Input:

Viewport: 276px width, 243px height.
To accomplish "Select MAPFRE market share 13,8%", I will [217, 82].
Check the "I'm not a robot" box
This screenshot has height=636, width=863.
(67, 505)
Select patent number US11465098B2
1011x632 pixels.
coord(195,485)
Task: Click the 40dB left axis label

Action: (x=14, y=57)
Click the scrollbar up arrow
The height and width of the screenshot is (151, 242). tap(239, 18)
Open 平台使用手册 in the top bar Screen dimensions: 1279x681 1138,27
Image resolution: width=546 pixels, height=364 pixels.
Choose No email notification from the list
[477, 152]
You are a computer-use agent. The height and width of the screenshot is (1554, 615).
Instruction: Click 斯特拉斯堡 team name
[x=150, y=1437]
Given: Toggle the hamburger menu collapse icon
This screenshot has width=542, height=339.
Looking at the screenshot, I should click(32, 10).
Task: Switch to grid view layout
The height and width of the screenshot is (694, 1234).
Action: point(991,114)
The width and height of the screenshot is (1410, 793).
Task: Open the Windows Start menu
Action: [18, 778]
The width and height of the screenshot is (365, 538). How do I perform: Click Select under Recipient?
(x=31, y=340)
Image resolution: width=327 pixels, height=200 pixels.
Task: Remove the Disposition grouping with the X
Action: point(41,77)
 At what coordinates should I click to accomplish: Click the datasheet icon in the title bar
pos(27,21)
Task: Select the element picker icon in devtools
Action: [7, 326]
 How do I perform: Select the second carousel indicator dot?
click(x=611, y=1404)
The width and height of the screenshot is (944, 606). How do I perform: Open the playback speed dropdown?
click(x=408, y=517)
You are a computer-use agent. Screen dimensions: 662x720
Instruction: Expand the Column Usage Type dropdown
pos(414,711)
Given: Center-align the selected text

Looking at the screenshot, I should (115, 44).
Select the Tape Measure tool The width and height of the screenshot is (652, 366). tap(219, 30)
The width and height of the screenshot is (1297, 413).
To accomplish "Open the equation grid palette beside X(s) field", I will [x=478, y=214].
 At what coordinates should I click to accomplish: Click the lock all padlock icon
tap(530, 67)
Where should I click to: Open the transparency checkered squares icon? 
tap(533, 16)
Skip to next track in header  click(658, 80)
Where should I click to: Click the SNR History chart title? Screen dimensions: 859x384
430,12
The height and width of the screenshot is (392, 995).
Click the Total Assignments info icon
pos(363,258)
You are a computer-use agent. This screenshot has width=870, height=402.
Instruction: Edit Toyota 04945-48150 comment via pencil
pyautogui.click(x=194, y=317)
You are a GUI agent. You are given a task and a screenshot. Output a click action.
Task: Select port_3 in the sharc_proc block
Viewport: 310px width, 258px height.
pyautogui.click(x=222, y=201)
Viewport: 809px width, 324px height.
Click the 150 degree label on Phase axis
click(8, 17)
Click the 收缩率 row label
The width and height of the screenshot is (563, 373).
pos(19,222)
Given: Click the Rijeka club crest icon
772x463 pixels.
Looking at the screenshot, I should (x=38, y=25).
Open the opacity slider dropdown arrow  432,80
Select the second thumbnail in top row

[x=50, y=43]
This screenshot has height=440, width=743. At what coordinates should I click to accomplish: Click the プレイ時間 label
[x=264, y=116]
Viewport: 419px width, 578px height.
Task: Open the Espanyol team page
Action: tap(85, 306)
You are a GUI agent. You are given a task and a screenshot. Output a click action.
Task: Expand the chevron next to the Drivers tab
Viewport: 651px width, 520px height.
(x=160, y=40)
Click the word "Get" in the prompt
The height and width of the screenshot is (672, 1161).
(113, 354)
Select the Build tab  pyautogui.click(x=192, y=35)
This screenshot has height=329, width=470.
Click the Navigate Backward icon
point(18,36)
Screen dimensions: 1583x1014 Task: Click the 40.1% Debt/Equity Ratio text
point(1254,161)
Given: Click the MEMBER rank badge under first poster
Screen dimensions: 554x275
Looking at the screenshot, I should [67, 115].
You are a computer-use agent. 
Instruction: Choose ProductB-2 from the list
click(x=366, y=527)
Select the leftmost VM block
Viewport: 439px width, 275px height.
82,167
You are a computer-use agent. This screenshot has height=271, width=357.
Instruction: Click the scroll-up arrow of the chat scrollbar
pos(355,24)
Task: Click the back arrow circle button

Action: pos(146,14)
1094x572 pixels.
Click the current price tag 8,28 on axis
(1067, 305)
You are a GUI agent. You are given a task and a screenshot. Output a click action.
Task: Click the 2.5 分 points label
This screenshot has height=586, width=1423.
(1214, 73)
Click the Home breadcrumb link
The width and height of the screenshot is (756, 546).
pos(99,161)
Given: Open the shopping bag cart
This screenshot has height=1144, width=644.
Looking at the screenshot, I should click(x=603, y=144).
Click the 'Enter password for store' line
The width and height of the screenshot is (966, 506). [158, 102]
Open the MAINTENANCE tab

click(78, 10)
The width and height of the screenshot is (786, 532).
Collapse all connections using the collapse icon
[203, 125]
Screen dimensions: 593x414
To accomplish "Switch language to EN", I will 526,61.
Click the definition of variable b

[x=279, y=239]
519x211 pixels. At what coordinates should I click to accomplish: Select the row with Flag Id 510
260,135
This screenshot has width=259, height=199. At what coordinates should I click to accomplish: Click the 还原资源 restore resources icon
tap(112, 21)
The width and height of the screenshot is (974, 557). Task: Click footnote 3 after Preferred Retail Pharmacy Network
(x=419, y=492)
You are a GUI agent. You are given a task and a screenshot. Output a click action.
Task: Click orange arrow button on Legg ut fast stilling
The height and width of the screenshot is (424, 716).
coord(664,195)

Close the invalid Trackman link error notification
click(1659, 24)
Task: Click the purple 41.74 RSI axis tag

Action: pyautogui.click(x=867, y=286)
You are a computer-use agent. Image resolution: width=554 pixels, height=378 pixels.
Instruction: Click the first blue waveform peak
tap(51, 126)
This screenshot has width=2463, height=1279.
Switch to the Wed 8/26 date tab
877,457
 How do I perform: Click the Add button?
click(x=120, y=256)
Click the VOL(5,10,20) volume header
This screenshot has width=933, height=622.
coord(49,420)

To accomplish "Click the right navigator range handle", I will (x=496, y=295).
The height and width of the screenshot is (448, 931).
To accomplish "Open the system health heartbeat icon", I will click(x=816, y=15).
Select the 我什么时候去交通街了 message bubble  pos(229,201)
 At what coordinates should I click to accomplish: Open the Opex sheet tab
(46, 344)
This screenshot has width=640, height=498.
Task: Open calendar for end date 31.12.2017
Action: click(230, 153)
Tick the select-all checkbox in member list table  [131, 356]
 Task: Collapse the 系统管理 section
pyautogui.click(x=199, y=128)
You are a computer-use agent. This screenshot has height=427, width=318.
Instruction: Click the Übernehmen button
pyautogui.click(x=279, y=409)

Problem details: Copy all of the items above word for word, leaving nothing out and changing nothing.

Exercise response:
Viewport: 276px width, 243px height.
To accomplish "Select MAPFRE market share 13,8%", I will [217, 82].
Check the "I'm not a robot" box
This screenshot has height=636, width=863.
(67, 505)
Select patent number US11465098B2
1011x632 pixels.
coord(195,485)
Task: Click the 40dB left axis label

Action: (x=14, y=57)
Click the scrollbar up arrow
The height and width of the screenshot is (151, 242). tap(239, 18)
Open 平台使用手册 in the top bar Screen dimensions: 1279x681 1138,27
Image resolution: width=546 pixels, height=364 pixels.
Choose No email notification from the list
[477, 152]
You are a computer-use agent. The height and width of the screenshot is (1554, 615).
Instruction: Click 斯特拉斯堡 team name
[x=150, y=1437]
Given: Toggle the hamburger menu collapse icon
This screenshot has width=542, height=339.
Looking at the screenshot, I should click(32, 10).
Task: Switch to grid view layout
The height and width of the screenshot is (694, 1234).
Action: point(991,114)
The width and height of the screenshot is (1410, 793).
Task: Open the Windows Start menu
Action: [18, 778]
The width and height of the screenshot is (365, 538). How do I perform: Click Select under Recipient?
(x=31, y=340)
Image resolution: width=327 pixels, height=200 pixels.
Task: Remove the Disposition grouping with the X
Action: point(41,77)
 At what coordinates should I click to accomplish: Click the datasheet icon in the title bar
pos(27,21)
Task: Select the element picker icon in devtools
Action: [7, 326]
 How do I perform: Select the second carousel indicator dot?
click(x=611, y=1404)
The width and height of the screenshot is (944, 606). How do I perform: Open the playback speed dropdown?
click(x=408, y=517)
You are a computer-use agent. Screen dimensions: 662x720
Instruction: Expand the Column Usage Type dropdown
pos(414,711)
Given: Center-align the selected text

Looking at the screenshot, I should (115, 44).
Select the Tape Measure tool The width and height of the screenshot is (652, 366). tap(219, 30)
The width and height of the screenshot is (1297, 413).
To accomplish "Open the equation grid palette beside X(s) field", I will [x=478, y=214].
 At what coordinates should I click to accomplish: Click the lock all padlock icon
tap(530, 67)
Where should I click to: Open the transparency checkered squares icon? 
tap(533, 16)
Skip to next track in header  click(658, 80)
Where should I click to: Click the SNR History chart title? Screen dimensions: 859x384
430,12
The height and width of the screenshot is (392, 995).
Click the Total Assignments info icon
pos(363,258)
You are a computer-use agent. This screenshot has width=870, height=402.
Instruction: Edit Toyota 04945-48150 comment via pencil
pyautogui.click(x=194, y=317)
You are a GUI agent. You are given a task and a screenshot. Output a click action.
Task: Select port_3 in the sharc_proc block
Viewport: 310px width, 258px height.
pyautogui.click(x=222, y=201)
Viewport: 809px width, 324px height.
Click the 150 degree label on Phase axis
click(8, 17)
Click the 收缩率 row label
The width and height of the screenshot is (563, 373).
pos(19,222)
Given: Click the Rijeka club crest icon
772x463 pixels.
Looking at the screenshot, I should (x=38, y=25).
Open the opacity slider dropdown arrow  432,80
Select the second thumbnail in top row

[x=50, y=43]
This screenshot has height=440, width=743. At what coordinates should I click to accomplish: Click the プレイ時間 label
[x=264, y=116]
Viewport: 419px width, 578px height.
Task: Open the Espanyol team page
Action: tap(85, 306)
You are a GUI agent. You are given a task and a screenshot. Output a click action.
Task: Expand the chevron next to the Drivers tab
Viewport: 651px width, 520px height.
(x=160, y=40)
Click the word "Get" in the prompt
The height and width of the screenshot is (672, 1161).
(113, 354)
Select the Build tab  pyautogui.click(x=192, y=35)
This screenshot has height=329, width=470.
Click the Navigate Backward icon
point(18,36)
Screen dimensions: 1583x1014 Task: Click the 40.1% Debt/Equity Ratio text
point(1254,161)
Given: Click the MEMBER rank badge under first poster
Screen dimensions: 554x275
Looking at the screenshot, I should [67, 115].
You are a computer-use agent. 
Instruction: Choose ProductB-2 from the list
click(x=366, y=527)
Select the leftmost VM block
Viewport: 439px width, 275px height.
82,167
You are a computer-use agent. This screenshot has height=271, width=357.
Instruction: Click the scroll-up arrow of the chat scrollbar
pos(355,24)
Task: Click the back arrow circle button

Action: pos(146,14)
1094x572 pixels.
Click the current price tag 8,28 on axis
(1067, 305)
You are a GUI agent. You are given a task and a screenshot. Output a click action.
Task: Click the 2.5 分 points label
This screenshot has height=586, width=1423.
(1214, 73)
Click the Home breadcrumb link
The width and height of the screenshot is (756, 546).
pos(99,161)
Given: Open the shopping bag cart
This screenshot has height=1144, width=644.
Looking at the screenshot, I should click(x=603, y=144).
Click the 'Enter password for store' line
The width and height of the screenshot is (966, 506). [158, 102]
Open the MAINTENANCE tab

click(78, 10)
The width and height of the screenshot is (786, 532).
Collapse all connections using the collapse icon
[203, 125]
Screen dimensions: 593x414
To accomplish "Switch language to EN", I will 526,61.
Click the definition of variable b

[x=279, y=239]
519x211 pixels. At what coordinates should I click to accomplish: Select the row with Flag Id 510
260,135
This screenshot has width=259, height=199. At what coordinates should I click to accomplish: Click the 还原资源 restore resources icon
tap(112, 21)
The width and height of the screenshot is (974, 557). Task: Click footnote 3 after Preferred Retail Pharmacy Network
(x=419, y=492)
You are a GUI agent. You are given a task and a screenshot. Output a click action.
Task: Click orange arrow button on Legg ut fast stilling
The height and width of the screenshot is (424, 716).
coord(664,195)

Close the invalid Trackman link error notification
click(1659, 24)
Task: Click the purple 41.74 RSI axis tag

Action: pyautogui.click(x=867, y=286)
You are a computer-use agent. Image resolution: width=554 pixels, height=378 pixels.
Instruction: Click the first blue waveform peak
tap(51, 126)
This screenshot has width=2463, height=1279.
Switch to the Wed 8/26 date tab
877,457
 How do I perform: Click the Add button?
click(x=120, y=256)
Click the VOL(5,10,20) volume header
This screenshot has width=933, height=622.
coord(49,420)

To accomplish "Click the right navigator range handle", I will (x=496, y=295).
The height and width of the screenshot is (448, 931).
To accomplish "Open the system health heartbeat icon", I will click(x=816, y=15).
Select the 我什么时候去交通街了 message bubble  pos(229,201)
 At what coordinates should I click to accomplish: Open the Opex sheet tab
(46, 344)
This screenshot has width=640, height=498.
Task: Open calendar for end date 31.12.2017
Action: click(230, 153)
Tick the select-all checkbox in member list table  [131, 356]
 Task: Collapse the 系统管理 section
pyautogui.click(x=199, y=128)
You are a computer-use agent. This screenshot has height=427, width=318.
Instruction: Click the Übernehmen button
pyautogui.click(x=279, y=409)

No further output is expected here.